We also get asked regularly, “Can a buyer afford the real estate and the practice?” The quick answer again is YES!
The buyer has to pay for the use of the facility one way or another. Either they are paying rent or they are making mortgage payments on the real estate. If the rent is at fair market prices, the rent and debt payment figures end up being very close to the same amount. So if the buyer can afford to rent, they usually can afford to buy. An exception would be if the total debt load gets to be too high for the lender to accept the risk. This outcome is rare.
Of course corporate purchasers can afford to buy as well. One of the benefits of corporate purchasers is that they pay cash. This removes lenders from the process and the result is usually a shorter period of time to close the transaction.
A few challenges of corporate purchasers are that many of them don’t purchase real estate. This could mean you become a landlord if you own the real estate. We are starting to see the corporations recognize this hurdle. Some of them have built relationships with outside investors who are willing to purchase the real estate and then rent it back to the corporate purchaser.
The corporate purchasers usually require the seller to become their employee for a period of time post-sale. The culture of the practice will change with corporate ownership and this is sometimes a tough pill to swallow for the seller when they are now an employee and are not in a position of control.
Nonetheless, corporate purchasers are becoming great options for many sellers.
Can You Afford to Wait to Sell
We, veterinary practice brokers, have been predicting for the past few years how the market is going to shift. It is simple economics. It has been a seller’s market where we’ve experienced more buyers than sellers. Eventually it will shift to a buyer’s market where there are more practices for sale than we have buyers.
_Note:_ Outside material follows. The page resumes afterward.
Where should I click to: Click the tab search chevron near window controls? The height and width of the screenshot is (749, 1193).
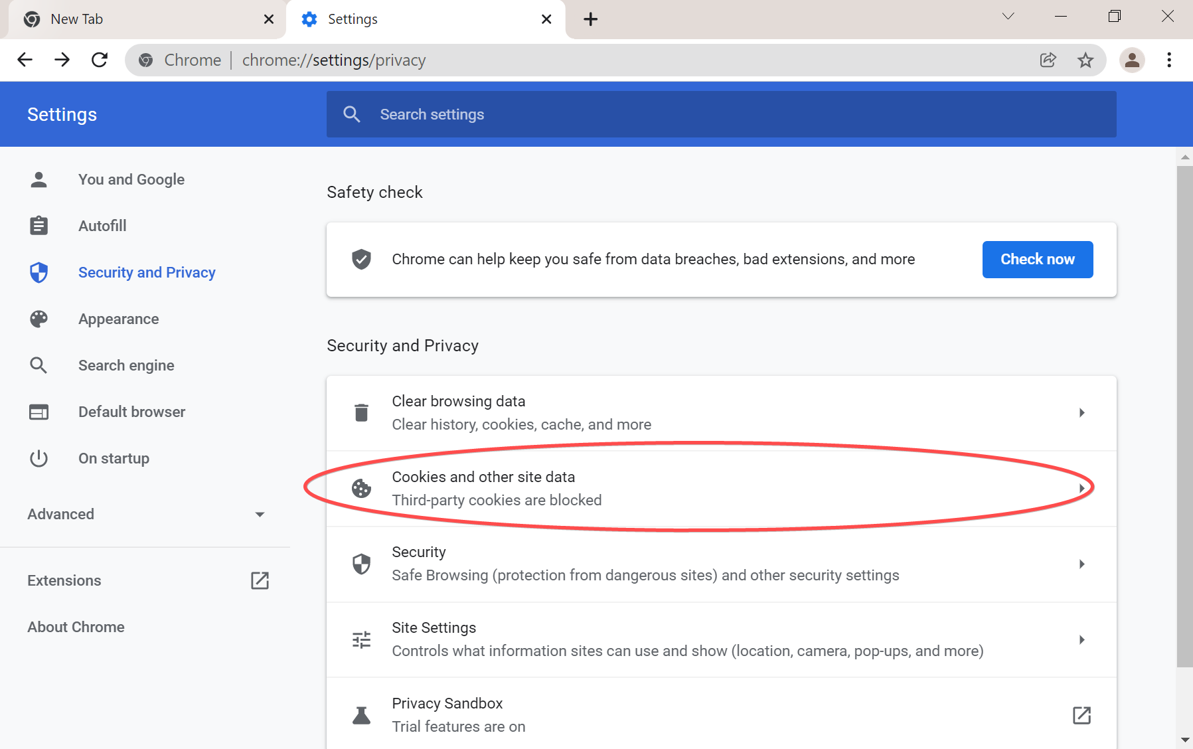[x=1008, y=16]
I’m already seeing it in the Pacific Northwest.
Why is this happening? I feel it is because there are many veterinary practices owned by baby-boomers and they are all reaching retirement at the same time. That time is now!
How is this going to affect future practice sales? I do not feel it is going to affect the value of the practice itself. What it is going to affect is how long your practice is on the market. If you need or want to sell your practice quickly, you may have to lower the price in order to entice buyers.
The buyers are going to be able to cherry-pick the best practices. By best I mean the most financially healthy, in their preferred geographical location, and with the most modern facility and equipment.
Interest rates are another huge factor in deciding if you can wait to sell. Right now lenders are typically offering 4-5% interest rates. This is very cheap money. What this means to you is that the buyers can afford to buy more practice now than they could with a higher interest rate.
Remember when a practice is priced fairly it produces enough profit to cover the practice debt payments and provide them a reasonable return on their investment. The higher their debt payments because of higher interest, means the less practice they can afford to purchase.
We all know that interest rates have only one way to go and this is up. With a new administration coming into office in January this may affect the interest rates.
Can you afford to wait to sell? You may be better off putting your practice on the market sooner rather than later to beat the rush of the retiring baby-boomers and the increase of interest rates.
Who can afford to buy? Independent veterinarians (even those with student loan debt) and corporations.